From Stiffness to Strength - The Role of Interferential Therapy in Rehabilitation of Adhesive Capsulitis
DOI:
https://doi.org/10.3329/jssmc.v16i2.88328Keywords:
Adhesive capsulitis, Interferential Therapy (IFT), Non Steroid Anti Inflammatory Drug (NSAID), Shoulder rehabilitation, Exercise therapy, Visual Analogue Scale (VAS), Shoulder Pain and Disability Index (SPADI)Abstract
Background: Adhesive capsulitis, commonly known as frozen shoulder, is a painful musculoskeletal disorder marked by stiffness and restricted shoulder movement. Conventional treatment often involves pharmacological therapy and exercise rehabilitation.
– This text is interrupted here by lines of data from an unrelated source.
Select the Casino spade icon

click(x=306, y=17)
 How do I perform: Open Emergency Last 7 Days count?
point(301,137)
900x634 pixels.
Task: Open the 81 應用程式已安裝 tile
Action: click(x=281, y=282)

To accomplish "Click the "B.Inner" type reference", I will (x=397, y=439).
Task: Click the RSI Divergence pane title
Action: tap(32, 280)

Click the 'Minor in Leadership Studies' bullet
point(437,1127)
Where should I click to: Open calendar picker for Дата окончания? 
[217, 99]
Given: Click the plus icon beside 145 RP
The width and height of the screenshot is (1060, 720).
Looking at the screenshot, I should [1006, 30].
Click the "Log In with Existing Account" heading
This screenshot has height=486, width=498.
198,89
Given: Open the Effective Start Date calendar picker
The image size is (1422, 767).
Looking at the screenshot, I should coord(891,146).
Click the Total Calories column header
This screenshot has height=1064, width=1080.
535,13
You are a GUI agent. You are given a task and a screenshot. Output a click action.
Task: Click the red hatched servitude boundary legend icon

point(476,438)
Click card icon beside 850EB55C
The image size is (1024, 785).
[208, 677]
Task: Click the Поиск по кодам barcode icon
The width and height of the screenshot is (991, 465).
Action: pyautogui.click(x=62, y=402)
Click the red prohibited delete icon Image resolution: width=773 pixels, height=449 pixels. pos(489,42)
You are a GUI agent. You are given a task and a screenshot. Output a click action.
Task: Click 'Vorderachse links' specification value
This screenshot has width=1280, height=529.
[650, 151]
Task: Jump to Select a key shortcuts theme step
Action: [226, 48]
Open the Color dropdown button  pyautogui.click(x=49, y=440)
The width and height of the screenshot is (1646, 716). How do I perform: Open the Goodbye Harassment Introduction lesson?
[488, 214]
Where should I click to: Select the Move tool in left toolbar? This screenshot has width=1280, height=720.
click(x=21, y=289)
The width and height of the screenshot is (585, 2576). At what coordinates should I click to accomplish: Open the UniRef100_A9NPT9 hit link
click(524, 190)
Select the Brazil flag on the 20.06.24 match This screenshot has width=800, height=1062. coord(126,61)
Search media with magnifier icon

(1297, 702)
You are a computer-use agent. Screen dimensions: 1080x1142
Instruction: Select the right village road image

Interferential Therapy (IFT), when combined with these modalities, may enhance recovery outcomes.
Objective: To evaluate the effectiveness of IFT in combination with non-steroidal anti-inflammatory drugs (NSAIDs) and therapeutic exercise on pain reduction, functional improvement, and range of motion (ROM) in patients with adhesive capsulitis.
Methods: A total of 43 patients with adhesive capsulitis were treated with IFT, NSAIDs (naproxen 500 mg twice daily for 10 days with omeprazole 20 mg for gastric protection), and structured shoulder exercises. IFT was administered using a quadripolar current at 80–120 Hz for 20 minutes per session, with six sessions conducted over 14 days. Assessments were conducted at baseline, 2, 4, and 6 weeks using the Visual Analogue Scale (VAS), Shoulder Pain and Disability Index (SPADI), and goniometric ROM measurements.
Results: Significant reductions in pain (VAS: baseline 7.15 → week 6: 2.90) and disability (SPADI: baseline 75.39 → week 6: 23.23) were observed. ROM improved progressively across all planes, with abduction increasing from 80.87° to 129.12°, and flexion from 80.27° to 125.12° by week 6. Internal and external rotation also showed marked improvements.
Conclusion: IFT, when combines with NSAIDs and exercise therapy enhance recovery in adhesive capsulitis providing synergistic benefit in pain relief, functional restoration and joint mobility.